I love freedom too much to advocate for mandatory self-driving cars, though the utilitarian calculus will eventually become clear: even more than seatbelts, AI saves lives, and should likely be mandatory. Every human stepping behind the wheel, too often sleep-deprived, drunk, or facing skill issues, is needlessly and recklessly endangering the lives of everyone around them.
But we can start with less drastic measures. Here's a modest proposal:
None of these proposals involve forcing anyone to give up their steering wheel. They simply create conditions that would accelerate the development and adoption of life-saving technology that is currently being held back by irrational fears and regulatory inertia.

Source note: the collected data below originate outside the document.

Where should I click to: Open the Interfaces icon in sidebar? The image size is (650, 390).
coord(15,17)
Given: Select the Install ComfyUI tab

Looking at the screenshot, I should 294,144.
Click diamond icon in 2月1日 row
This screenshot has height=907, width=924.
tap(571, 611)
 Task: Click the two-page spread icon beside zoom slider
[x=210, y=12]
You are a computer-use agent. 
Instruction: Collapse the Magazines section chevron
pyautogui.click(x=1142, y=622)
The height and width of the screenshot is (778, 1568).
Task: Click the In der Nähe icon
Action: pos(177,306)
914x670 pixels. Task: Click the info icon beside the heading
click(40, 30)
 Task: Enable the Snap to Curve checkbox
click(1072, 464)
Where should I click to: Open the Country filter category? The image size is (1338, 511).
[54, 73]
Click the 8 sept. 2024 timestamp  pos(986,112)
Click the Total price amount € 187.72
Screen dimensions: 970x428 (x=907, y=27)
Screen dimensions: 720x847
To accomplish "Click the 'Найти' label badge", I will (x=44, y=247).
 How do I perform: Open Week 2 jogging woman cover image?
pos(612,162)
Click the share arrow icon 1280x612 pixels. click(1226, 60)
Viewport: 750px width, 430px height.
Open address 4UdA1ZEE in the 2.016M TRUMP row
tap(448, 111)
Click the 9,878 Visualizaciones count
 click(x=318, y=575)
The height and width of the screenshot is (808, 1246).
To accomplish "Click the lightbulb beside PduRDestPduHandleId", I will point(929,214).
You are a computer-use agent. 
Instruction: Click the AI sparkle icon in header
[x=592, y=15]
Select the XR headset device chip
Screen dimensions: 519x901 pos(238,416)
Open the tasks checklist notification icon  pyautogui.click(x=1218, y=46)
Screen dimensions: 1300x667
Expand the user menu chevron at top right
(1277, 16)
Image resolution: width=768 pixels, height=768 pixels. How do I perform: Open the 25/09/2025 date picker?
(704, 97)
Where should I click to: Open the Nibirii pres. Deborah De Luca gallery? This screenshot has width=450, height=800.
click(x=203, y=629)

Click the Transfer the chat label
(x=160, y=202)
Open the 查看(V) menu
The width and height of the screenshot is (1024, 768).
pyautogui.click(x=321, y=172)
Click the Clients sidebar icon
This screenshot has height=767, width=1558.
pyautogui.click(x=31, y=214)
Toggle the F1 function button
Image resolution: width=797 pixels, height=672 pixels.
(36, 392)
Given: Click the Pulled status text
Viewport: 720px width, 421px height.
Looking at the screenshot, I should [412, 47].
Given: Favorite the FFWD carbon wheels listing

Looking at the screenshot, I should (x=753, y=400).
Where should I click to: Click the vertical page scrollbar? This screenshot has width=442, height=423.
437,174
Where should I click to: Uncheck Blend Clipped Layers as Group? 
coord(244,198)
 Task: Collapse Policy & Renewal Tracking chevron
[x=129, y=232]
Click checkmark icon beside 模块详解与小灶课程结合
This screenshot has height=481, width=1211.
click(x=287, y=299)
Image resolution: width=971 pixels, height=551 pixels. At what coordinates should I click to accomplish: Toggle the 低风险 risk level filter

Let's be clear about what's at stake. If we had fully deployed autonomous vehicle technology nationwide tomorrow, we could potentially save 34,000 lives next year. That's roughly equivalent to eliminating all gun homicides in America—twice over.
Every year we delay is another 34,000 lives lost. Every regulatory hurdle, every unfounded fear campaign, every politician who prioritizes caution over action has blood on their hands—not metaphorically, but literally.
This isn't hyperbole; it's simple arithmetic. If a technology can reduce fatalities by 85%, and we choose not to implement it, we are choosing to accept those preventable deaths. We are saying, in effect, that our discomfort with AI is worth more than those human lives.
I find this morally indefensible. We would never accept this calculus in any other context. If a pharmaceutical company developed a drug that could prevent 85% of cancer deaths, but we held it back because people were uncomfortable with the idea of synthetic molecules, we would rightly view this as monstrous.
Yet this is precisely what we're doing with autonomous vehicles. We're allowing AI prejudice—a visceral, irrational discomfort with machines making decisions—to override clear empirical evidence about safety benefits.
This prejudice is no different from other prejudices throughout history. It's based on fear rather than facts, on anecdotes rather than data, on an instinctive distrust of the unfamiliar rather than a rational assessment of risks and benefits.
And like all prejudices, it's killing people.
The fact that self-driving technology is deeply underfunded and faces unnecessary regulatory barriers despite its enormous positive externalities is a travesty of modern policymaking. It represents a collective failure to see past our prejudices, a triumph of fear over evidence, and a moral abdication of our responsibility to save lives when we have the means to do so.
We need to recognize our AI prejudice for what it is—an irrational bias that's costing thousands of lives. We need to apply the same standards to autonomous vehicles that we apply to human drivers, acknowledging that "better than humans" is more than good enough when lives are at stake. And we need to implement policies that correct the market failures preventing optimal investment in this life-saving technology.
The data is clear. The moral calculus is straightforward. The only question is whether we have the collective wisdom to overcome our prejudices and embrace a technology that could save tens of thousands of lives every year.
Or will we continue to let people die because we're more comfortable with human error than machine learning?